What to produce: Only one span of the material below is wanted. Output it exactly, from the line with "Viewport: 1142px width, 737px height." through the line with "Given: Expand more", without any pictures.

Data extracts:
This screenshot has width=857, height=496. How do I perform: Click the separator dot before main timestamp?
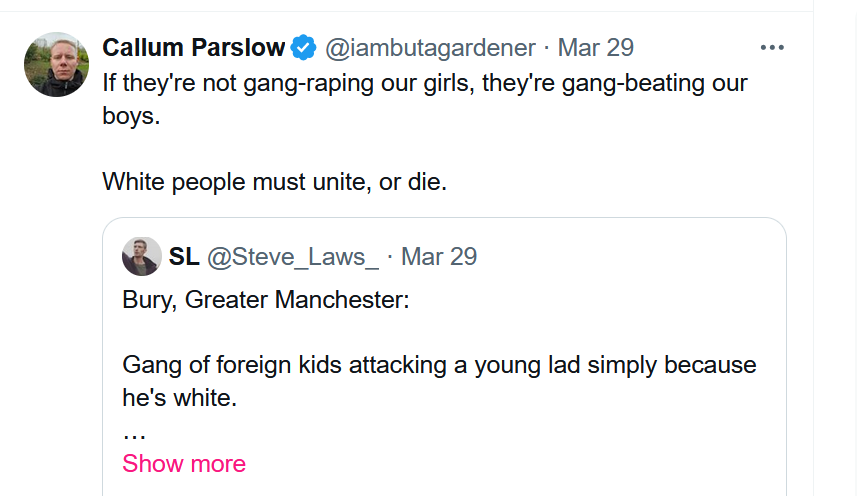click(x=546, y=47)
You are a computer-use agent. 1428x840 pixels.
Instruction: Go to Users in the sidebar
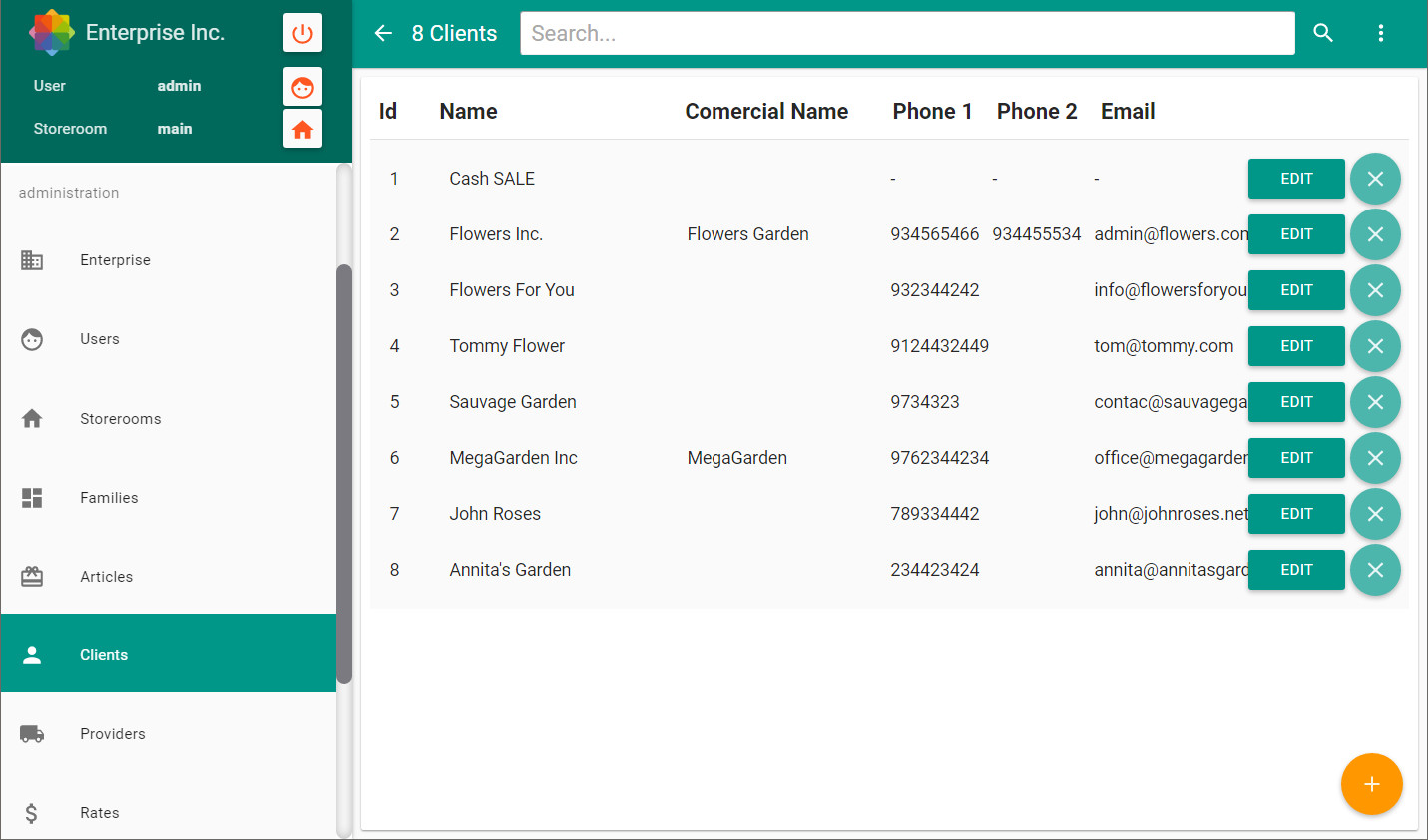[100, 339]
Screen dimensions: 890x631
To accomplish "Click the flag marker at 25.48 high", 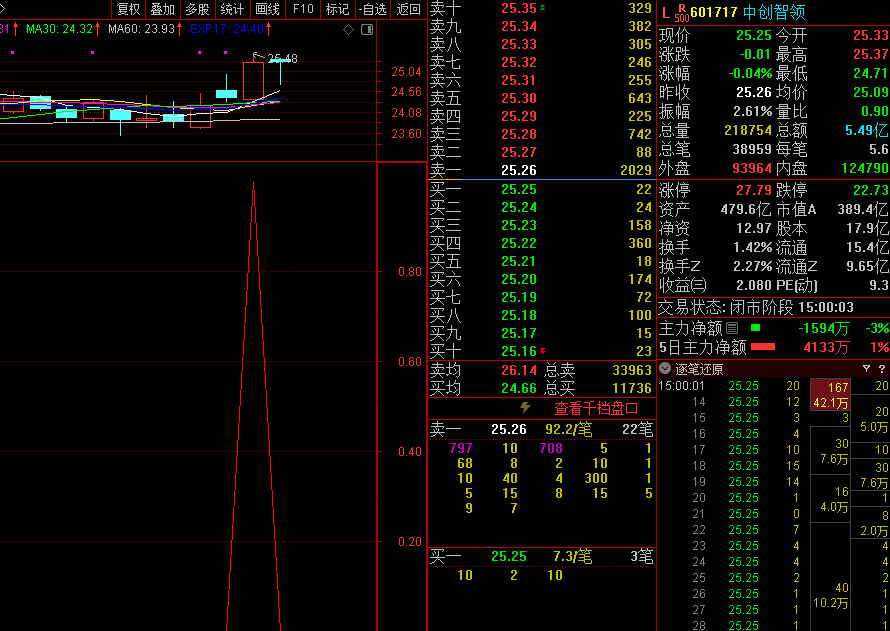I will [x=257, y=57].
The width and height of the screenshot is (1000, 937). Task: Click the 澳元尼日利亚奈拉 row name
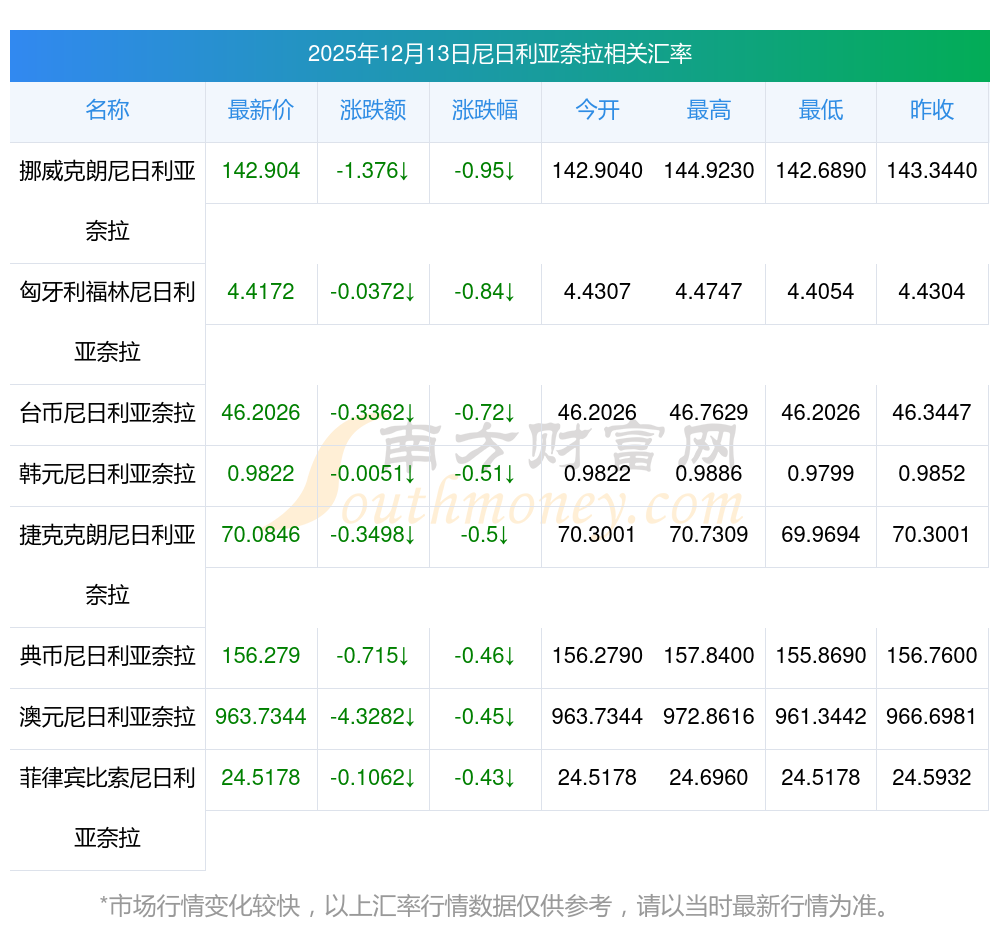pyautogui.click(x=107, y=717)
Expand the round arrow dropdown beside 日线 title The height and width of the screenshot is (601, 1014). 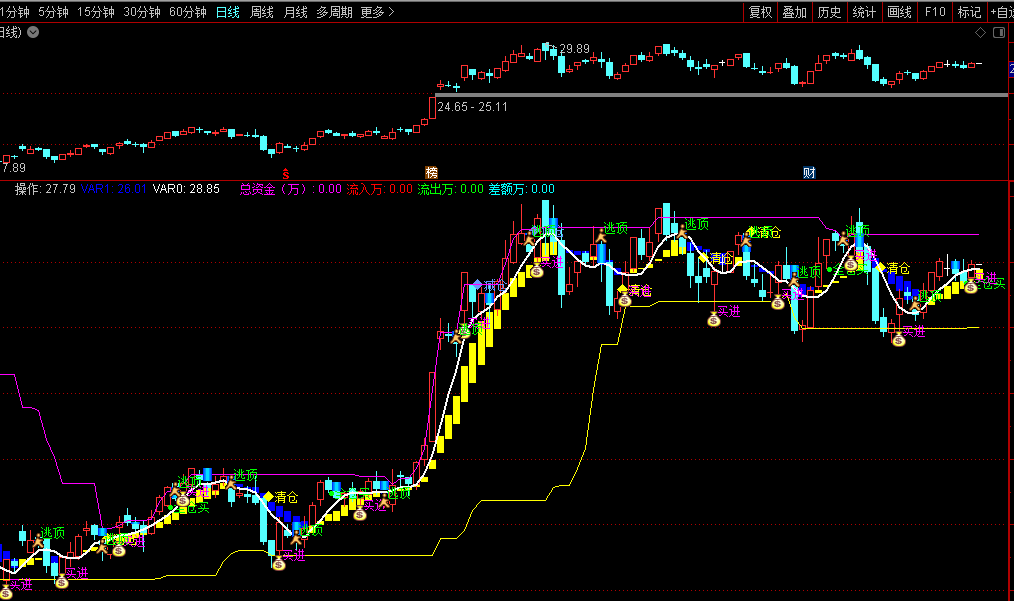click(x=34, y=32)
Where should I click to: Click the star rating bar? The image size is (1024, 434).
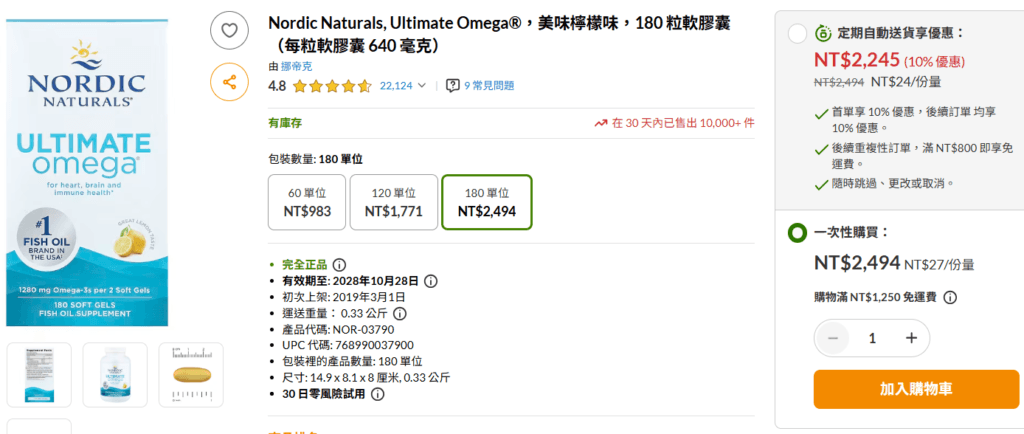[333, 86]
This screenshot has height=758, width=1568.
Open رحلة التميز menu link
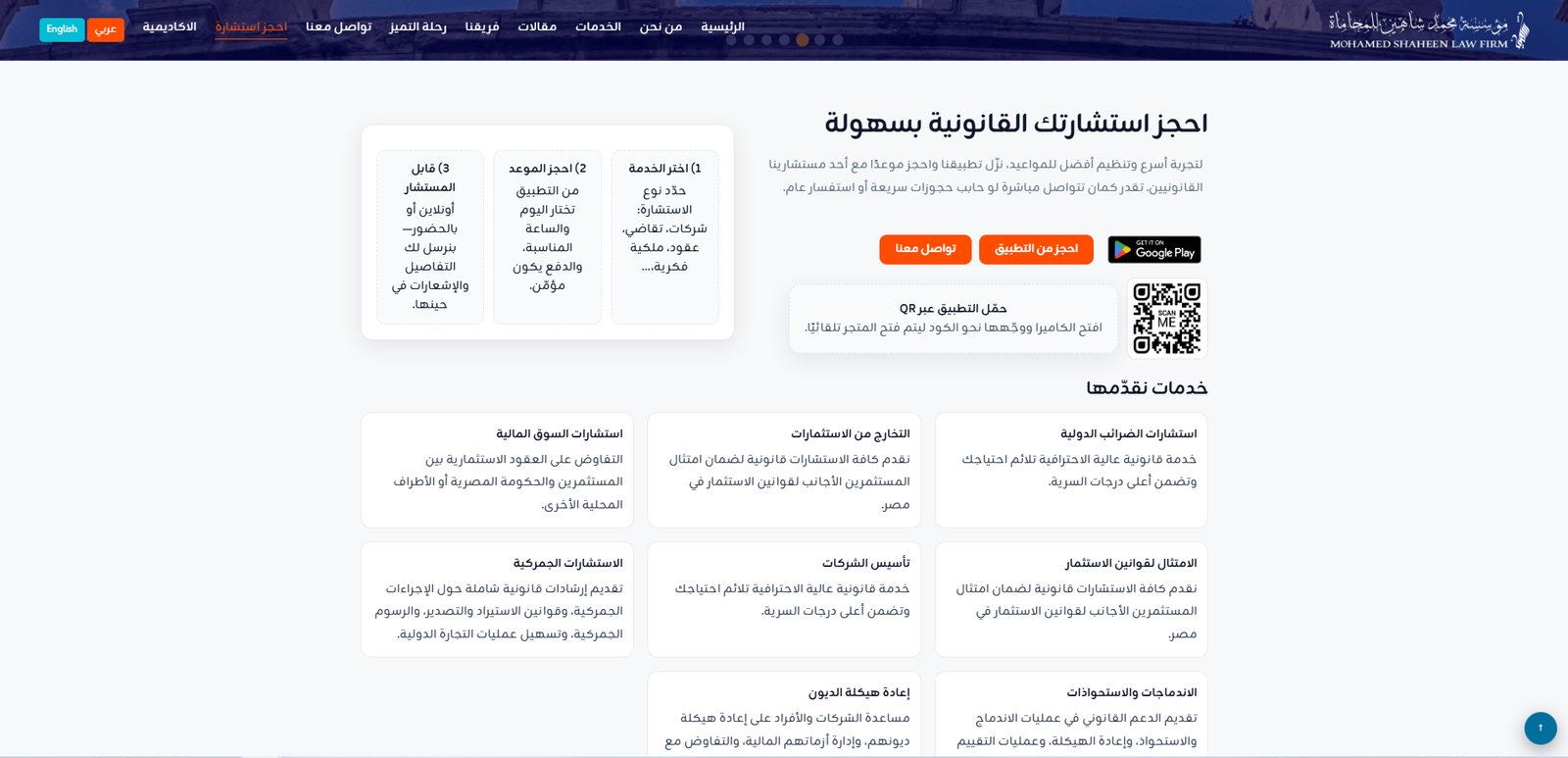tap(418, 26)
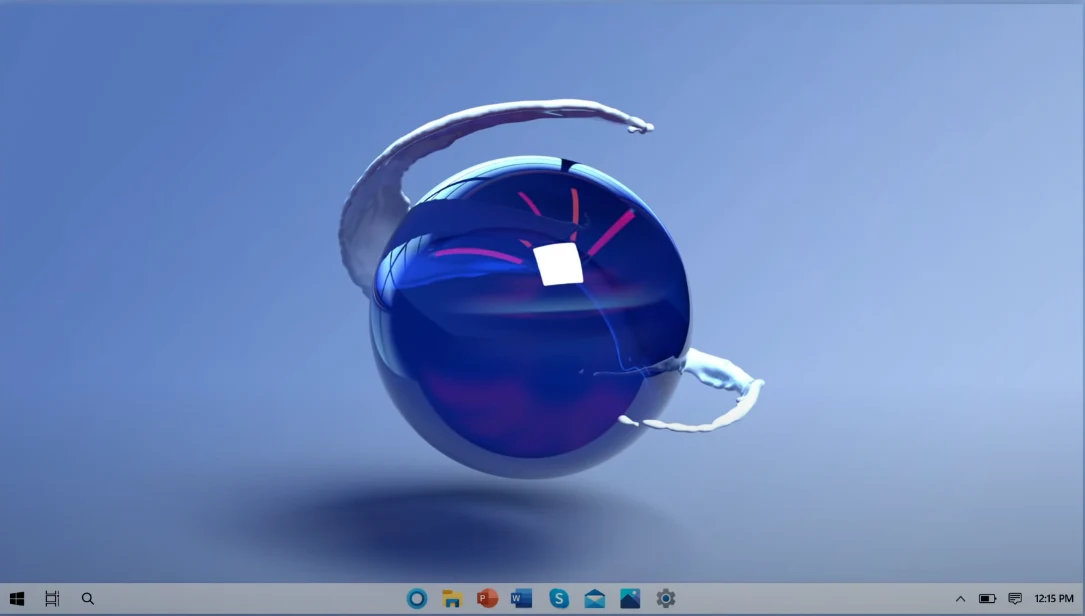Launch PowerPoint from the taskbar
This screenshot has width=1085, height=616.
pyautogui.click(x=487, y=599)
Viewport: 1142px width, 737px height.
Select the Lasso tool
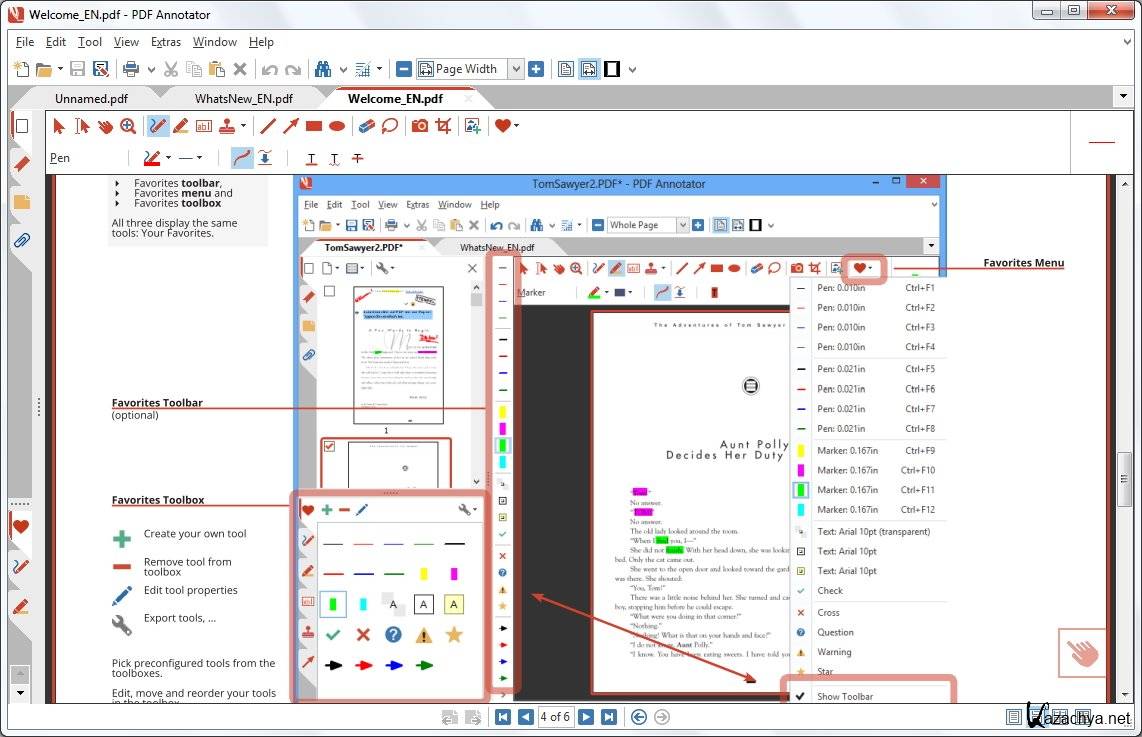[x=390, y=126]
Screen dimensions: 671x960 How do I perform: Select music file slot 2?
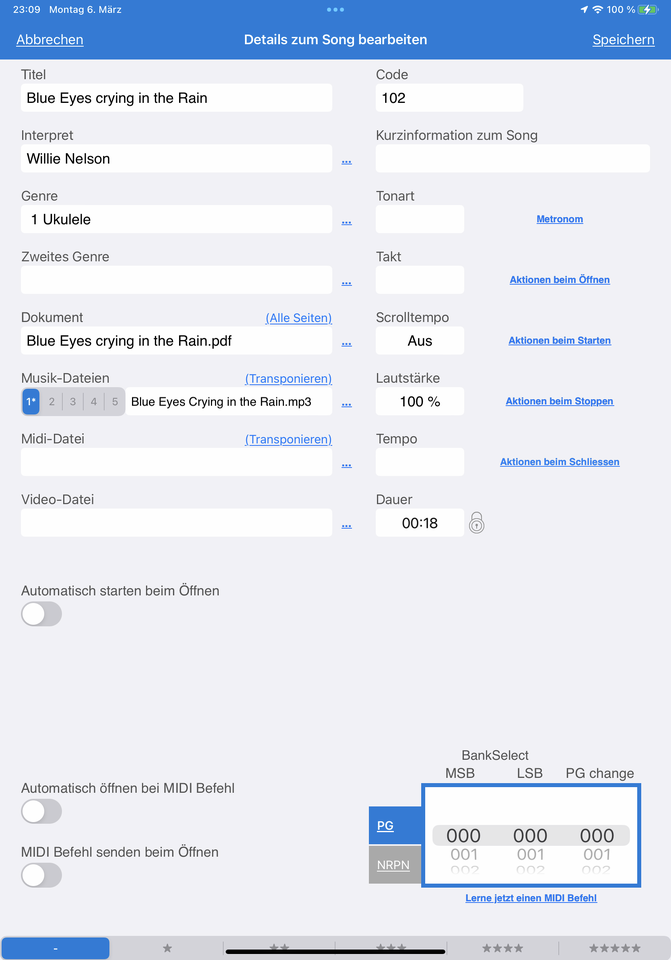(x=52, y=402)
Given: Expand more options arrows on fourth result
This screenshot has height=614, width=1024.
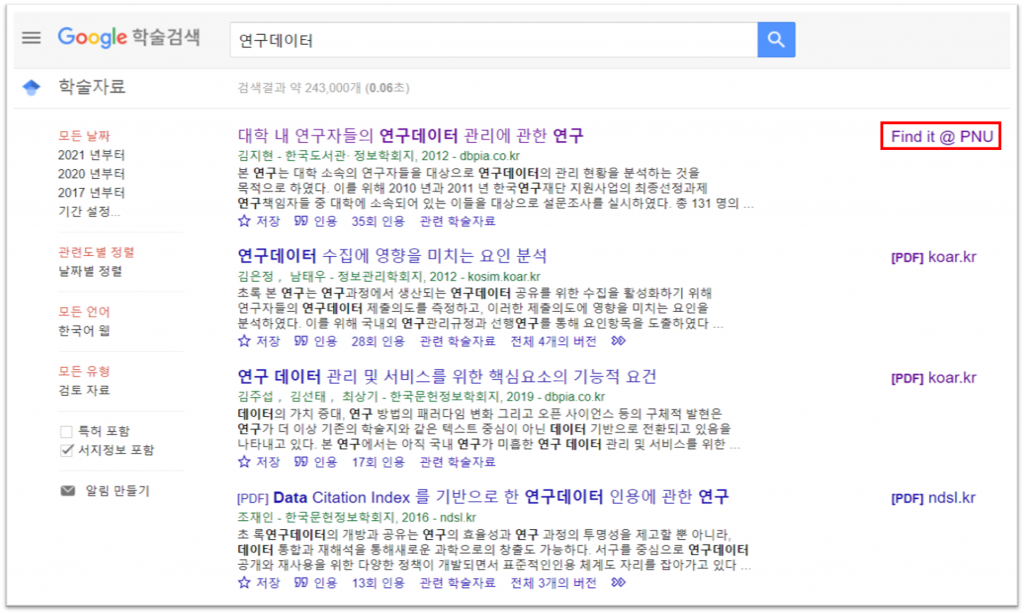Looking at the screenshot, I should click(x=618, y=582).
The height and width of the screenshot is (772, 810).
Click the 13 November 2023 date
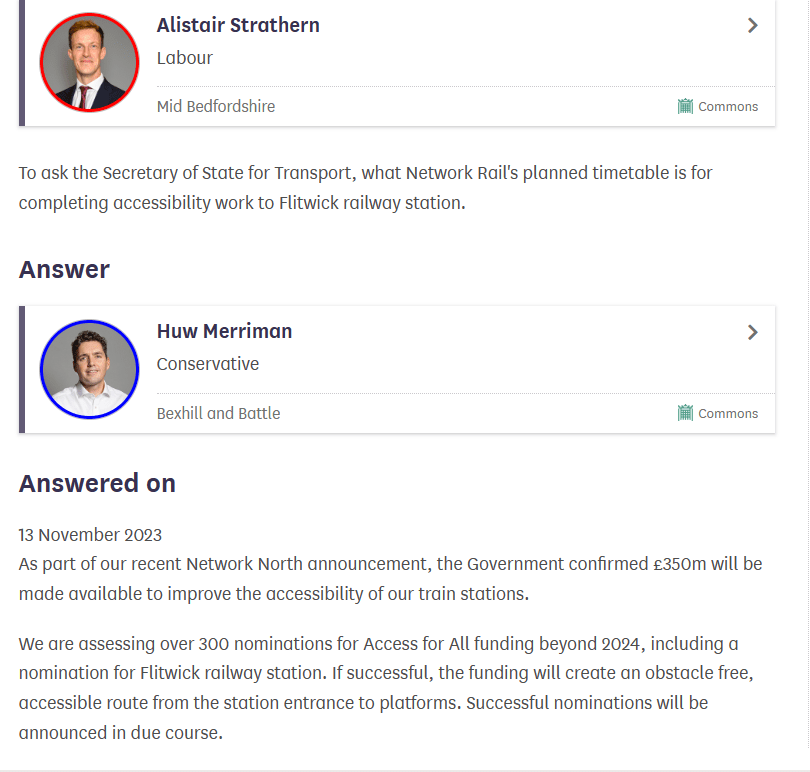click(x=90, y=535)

Answer to this exercise:
Viewport: 1142px width, 737px height.
Select the Lasso tool
[x=390, y=126]
Screen dimensions: 671x960 How do I perform: Select music file slot 2?
(x=52, y=402)
Given: Expand more options arrows on fourth result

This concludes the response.